■ **Task instructions**
Exactly the lines from the one containing "You are a computer-use agent." through the final line of the data below, with pictures omitted, make up the answer.

□ □ □ □

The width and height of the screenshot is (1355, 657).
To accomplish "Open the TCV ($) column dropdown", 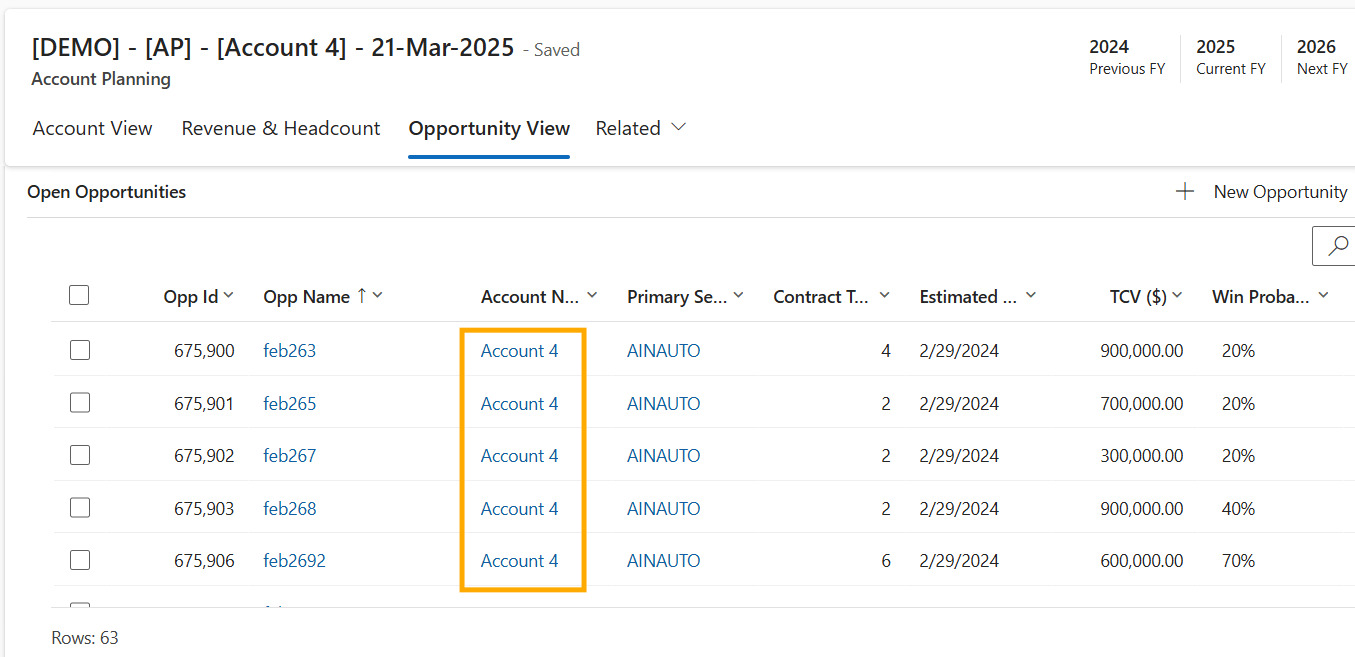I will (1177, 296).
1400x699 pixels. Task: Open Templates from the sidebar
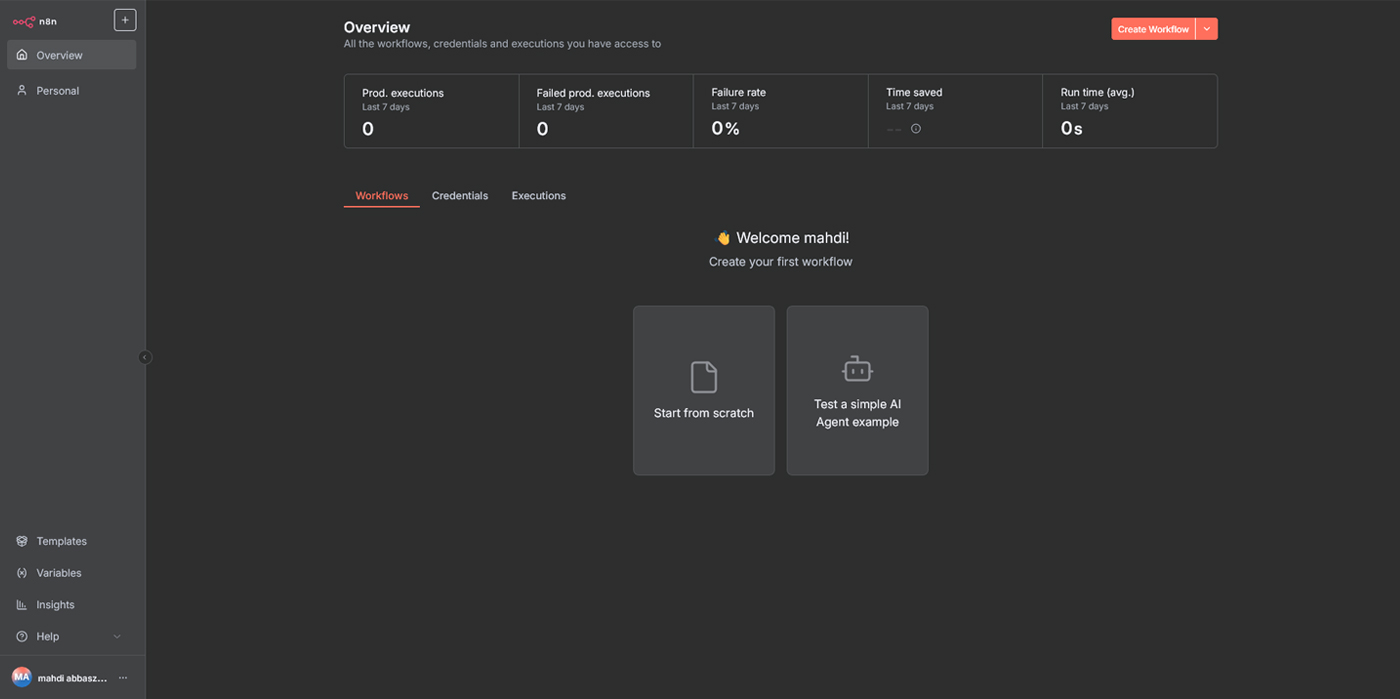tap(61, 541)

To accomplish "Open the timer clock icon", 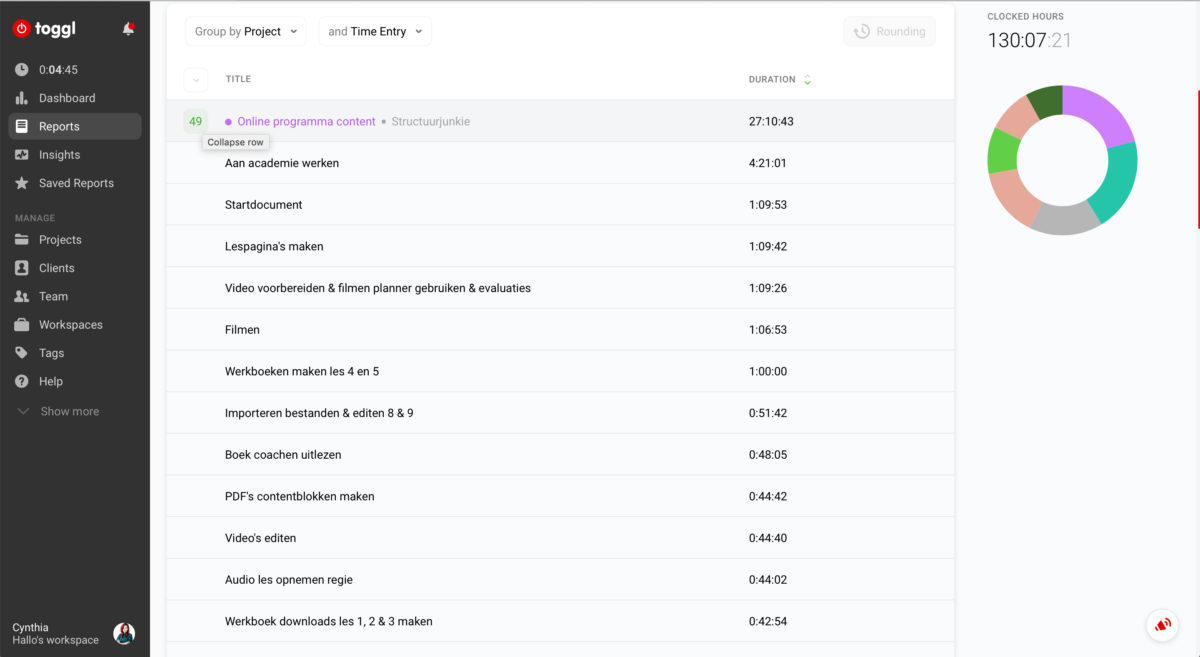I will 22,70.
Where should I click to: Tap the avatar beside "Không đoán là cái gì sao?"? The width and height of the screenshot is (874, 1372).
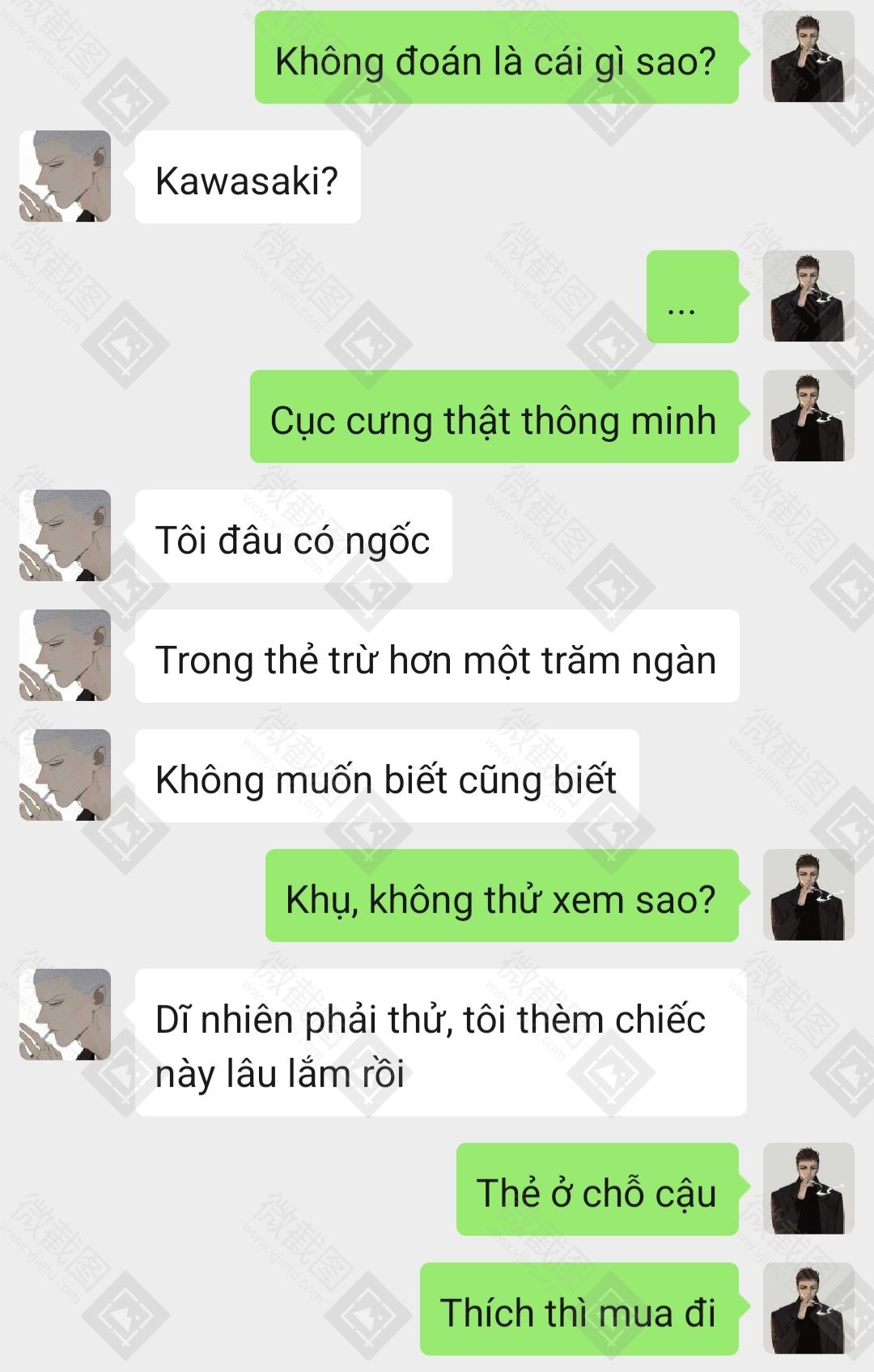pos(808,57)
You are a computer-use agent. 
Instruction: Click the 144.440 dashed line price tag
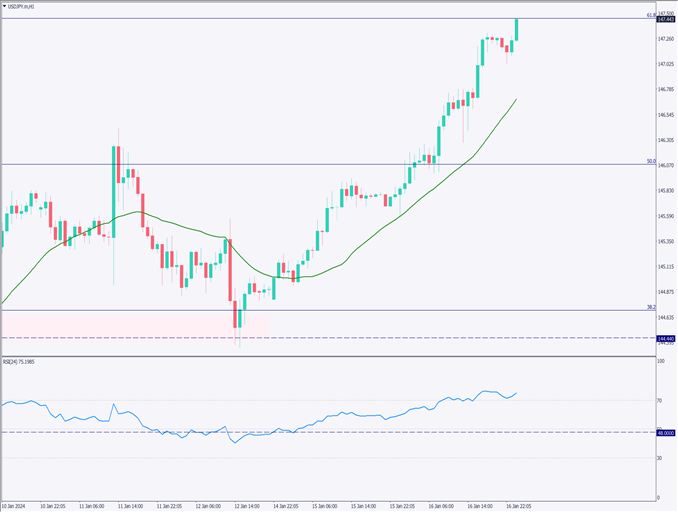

□ □ □ □

■ **Written solution**
You are a computer-use agent. 
Instruction: Click the 144.440 dashed line price tag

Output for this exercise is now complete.